# Problem details
Look through the data below for the line with "Toggle the 調色", and transcribe it exactly together with each line after it up to and including the line with "You are a computer-use". Give nothing else.

# Entries shown
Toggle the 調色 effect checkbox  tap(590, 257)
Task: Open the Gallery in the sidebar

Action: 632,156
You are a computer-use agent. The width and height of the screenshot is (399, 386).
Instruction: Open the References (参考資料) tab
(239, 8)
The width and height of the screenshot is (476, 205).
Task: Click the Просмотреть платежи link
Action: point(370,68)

==

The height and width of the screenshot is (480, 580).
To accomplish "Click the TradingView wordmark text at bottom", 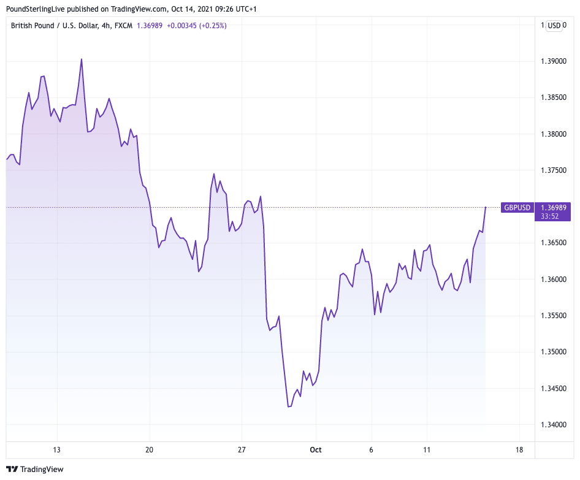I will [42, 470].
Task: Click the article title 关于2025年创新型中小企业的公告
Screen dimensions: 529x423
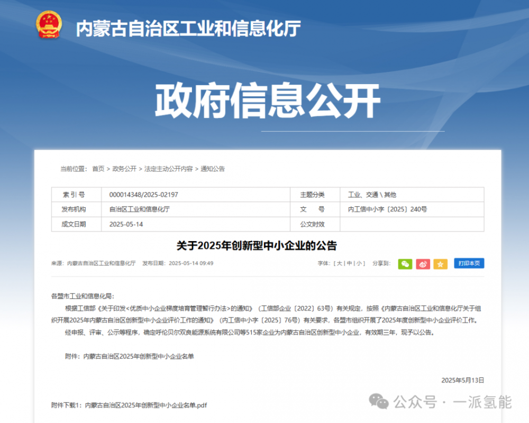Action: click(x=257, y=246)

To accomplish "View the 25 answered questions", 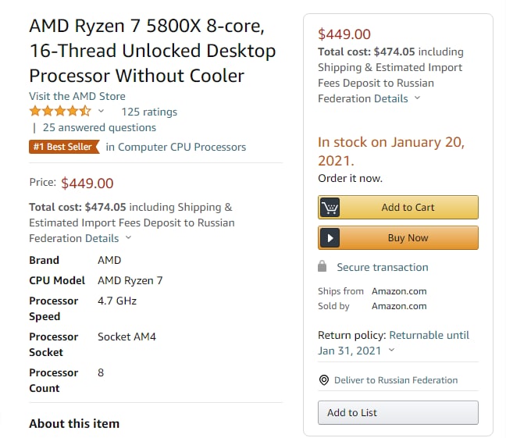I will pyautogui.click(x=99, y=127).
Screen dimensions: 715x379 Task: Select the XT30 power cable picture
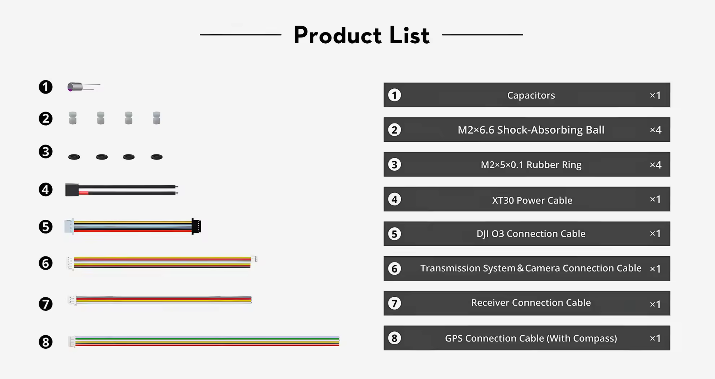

# Your response
Toggle the 調色 effect checkbox  tap(590, 257)
Task: Open the Gallery in the sidebar

Action: 632,156
You are a computer-use agent. The width and height of the screenshot is (399, 386).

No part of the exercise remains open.